• Uit te voeren taak
Noem alle bronnen die de begripsbepalingen hieronder in 1.38 als voorbeeld geven van kleinschalige duurzame energiewinning.

• Aangeleverde tekst
# # # # #

1.38 kleinschalige duurzame energiewinning:

energie die gewonnen wordt uit kleinschalige perceelsgebonden bronnen, niet zijnde windmolens/-turbines en vergisting, waarbij weinig tot geen schadelijke milieueffecten optreden bij winning en omzetting en die in onuitputtelijke hoeveelheden beschikbaar is, zoals zon, wind, water, aard- en omgevingswarmte;

1.39 landschappelijke waarden:

de aan een gebied toegekende waarden in verband met de waarneembare verschijningsvorm van dat gebied;

1.40 mest- en/ of organische (bij) productvergisting:

het onder gecontroleerde omstandigheden (volledig afgesloten van lucht) afbreken van organische verbindingen door bacteriën waarbij methaangas vrijkomt. Dit methaangas wordt gebruikt om een warmte-kracht-koppeling installatie aan te drijven. Dit is een speciale motor die methaangas als brandstof heeft en die een generator aandrijft. De verkregen elektriciteit wordt gebruikt op het eigen bedrijf en geleverd aan het net;

1.41 natuurlijke waarden:

de aan een gebied toegekende waarden in verband met de geologische, bodemkundige en biologische elementen voorkomende in dat gebied;

1.42 netto vloeroppervlakte:

de totale vloeroppervlakte van een ruimte;

1.43 normaal onderhoud:

het onderhoud, dat gelet op de bestemming regelmatig noodzakelijk is voor een goed beheer en gebruik van de gronden en gebouwen die tot de betreffende bestemming behoren;

1.44 ondergeschikte lichte horeca:

horeca die ondergeschikt en gerelateerd is aan de bestemming en tot doel heeft het verstrekken van kleine etenswaren en dranken, niet zijnde alcoholische dranken. Tot ondergeschikte horeca worden mede gerekend mobiele horecastands, drankautomaten, en dergelijke;

1.45 overkapping:

een bouwwerk, geen gebouw zijnde, dat een overdekte ruimte vormt zonder wanden dan wel met ten hoogste één wand;

1.46 peil:

  1. voor een bouwwerk op een perceel waarvan de hoofdtoegang onmiddellijk aan een weg grenst: de hoogte van die weg ter hoogte van de hoofdingang;
  2. in andere gevallen: de gemiddelde hoogte van het afgewerkte terrein;

1.47 productiegebonden detailhandel:

detailhandel in goederen die ter plaatse worden vervaardigd, geteeld, gerepareerd en/of toegepast in het productieproces, waarbij de detailhandelsfunctie ondergeschikt is aan de productiefunctie;

1.48 prostitutie:

het zich beschikbaar stellen tot het verrichten van seksuele handelingen met een ander tegen vergoeding;

1.49 recreatieve nevenactiviteiten:

een recreatief gebruik van gronden dat ondergeschikt is aan de functie van de bestemming waarbinnen dit recreatieve gebruik is toegestaan;

1.50 risicogevoelig bouwwerk cq object:

een bouwwerk c.q. object als bedoeld in het (ontwerp-)Besluit kwaliteitseisen externe veiligheid inrichtingen milieubeheer, dat kan worden aangemerkt in de zin van dat besluit als een kwetsbaar of beperkt kwetsbaar object;

1.51 seksinrichting:

een voor het publiek toegankelijke, besloten ruimte waarin bedrijfsmatig of in een omvang alsof zij bedrijfsmatig was seksuele handelingen worden verricht, of vertoningen van erotisch-pornografische aard plaatsvinden;

1.52 torensilo:

een gebouw ten behoeve van opslagdoeleinden;

1.53 voorkeursgrenswaarde:

de bij een bestemmingsplan in acht te nemen maximale waarde voor de geluidsbelasting van geluidsgevoelige objecten, zoals deze rechtstreeks kan worden afgeleid uit de Wet geluidhinder en/of het Besluit geluidhinder;

1.54 windmolen/windturbine:

een bouwwerk ten behoeve van de opwekking van windenergie;

1.55 woning:

een complex van ruimten, uitsluitend bedoeld voor de huisvesting van één afzonderlijk huishouden;

1.56 woonhuis:

een gebouw, dat één woning omvat, dan wel twee of meer naast elkaar en/of geheel of gedeeltelijk boven elkaar gelegen woningen omvat en dat qua uiterlijke verschijningsvorm als een eenheid beschouwd kan worden;

1.57 zoekgebied:

het gebied voor de uitbreiding van het agrarische erf/bedrijfskavel;

1.58 zorgfunctie:

een zorgfunctie als neventak bij een agrarisch bedrijf waarbij een directe relatie bestaat tussen de sociaal-medische opvang van personen en de agrarische bedrijfsactiviteiten, in die zin dat de personen behulpzaam zijn bij de agrarische bedrijfsactiviteiten.

# # # # #

(Opgeslagen gegevens)
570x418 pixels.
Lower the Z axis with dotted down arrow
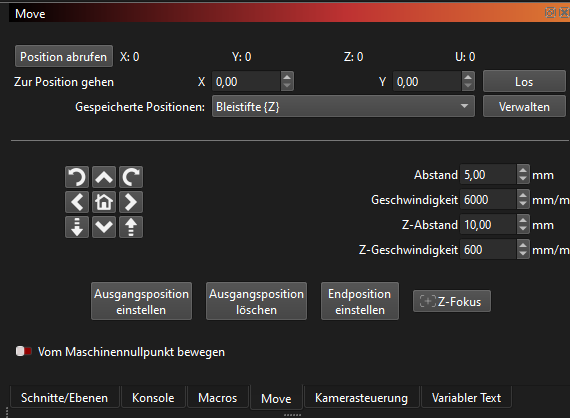click(x=77, y=227)
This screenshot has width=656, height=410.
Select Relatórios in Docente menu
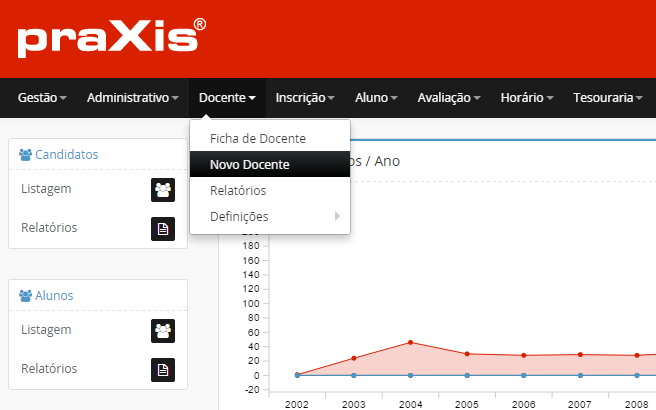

# # # # #

• Antwoord
Zon, wind, water, aardwarmte en omgevingswarmte.